"""
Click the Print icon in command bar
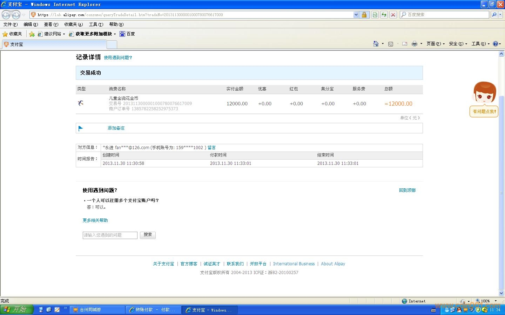 click(414, 44)
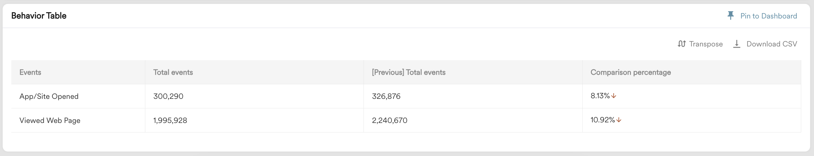The image size is (814, 156).
Task: Select the Viewed Web Page row label
Action: point(50,120)
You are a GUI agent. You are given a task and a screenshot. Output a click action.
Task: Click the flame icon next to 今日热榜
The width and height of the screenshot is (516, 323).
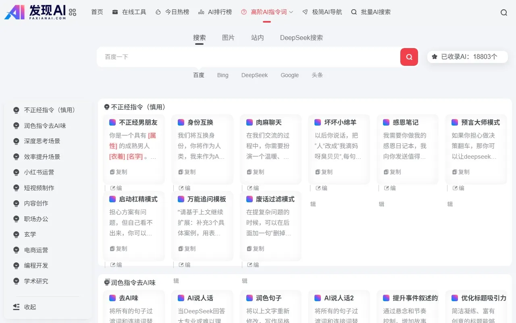tap(159, 12)
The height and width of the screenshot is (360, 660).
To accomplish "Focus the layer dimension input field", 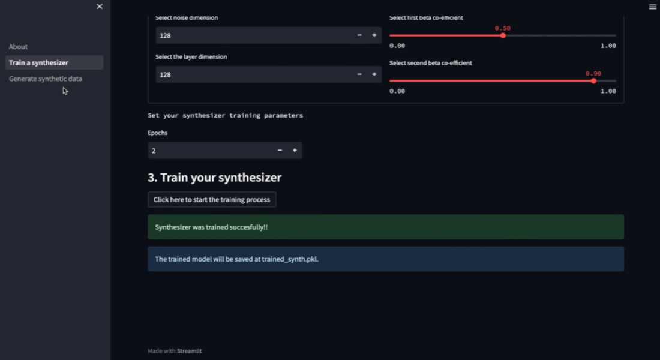I will pos(252,74).
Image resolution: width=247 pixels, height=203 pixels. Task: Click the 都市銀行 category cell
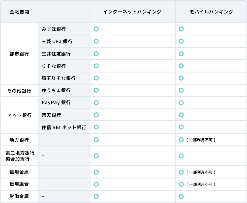coord(19,54)
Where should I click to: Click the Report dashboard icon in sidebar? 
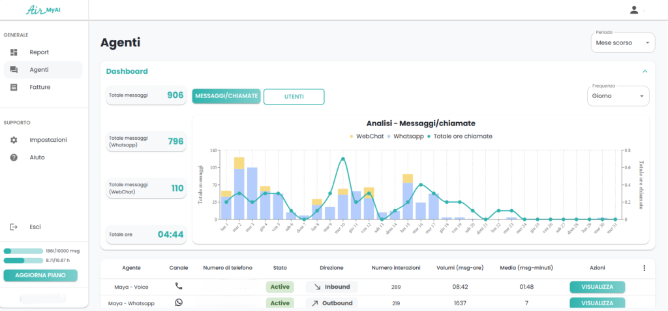tap(14, 52)
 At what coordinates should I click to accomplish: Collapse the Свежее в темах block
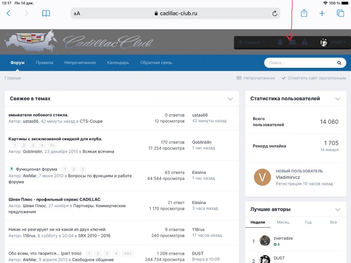click(230, 99)

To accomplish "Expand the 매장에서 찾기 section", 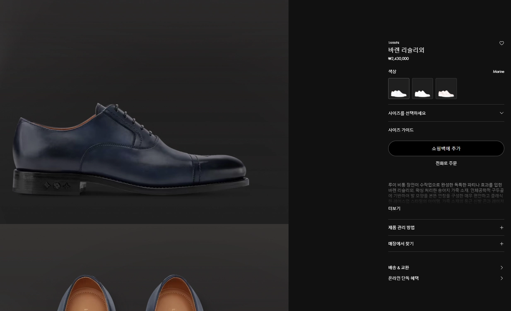I will [x=446, y=244].
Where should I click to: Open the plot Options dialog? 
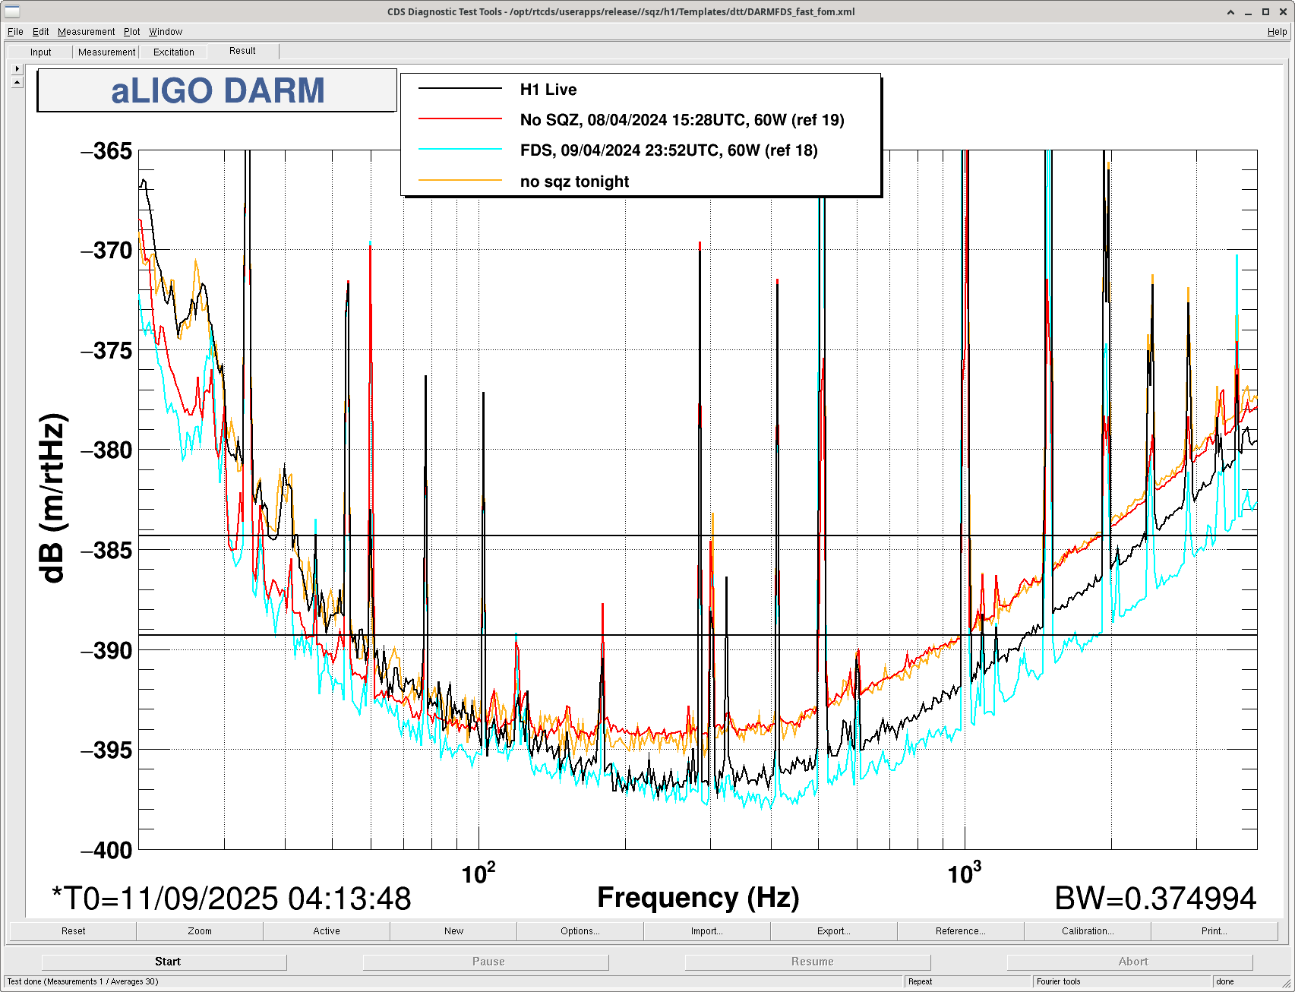[580, 930]
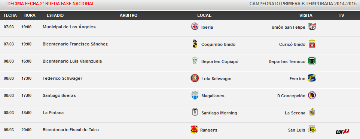360x139 pixels.
Task: Click the Unión San Felipe crest
Action: click(x=312, y=27)
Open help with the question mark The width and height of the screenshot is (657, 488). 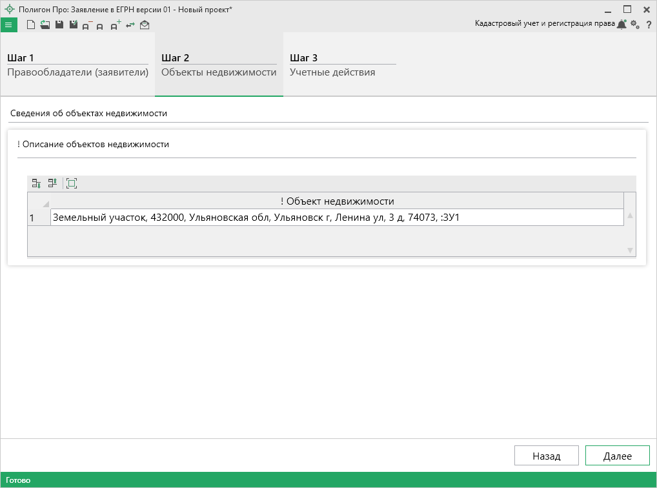(649, 25)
"""
→ What the exercise asks
Please set down only the lines from the first line of the records above through the line that has "You are a GUI", exactly, and not the pictures.

→ Answer box
Click the Print icon in command bar
 click(414, 44)
The image size is (814, 156).
Task: Select the Viewed Web Page row label
Action: point(50,120)
You are a GUI agent. You are given a task and a screenshot. Output a click action.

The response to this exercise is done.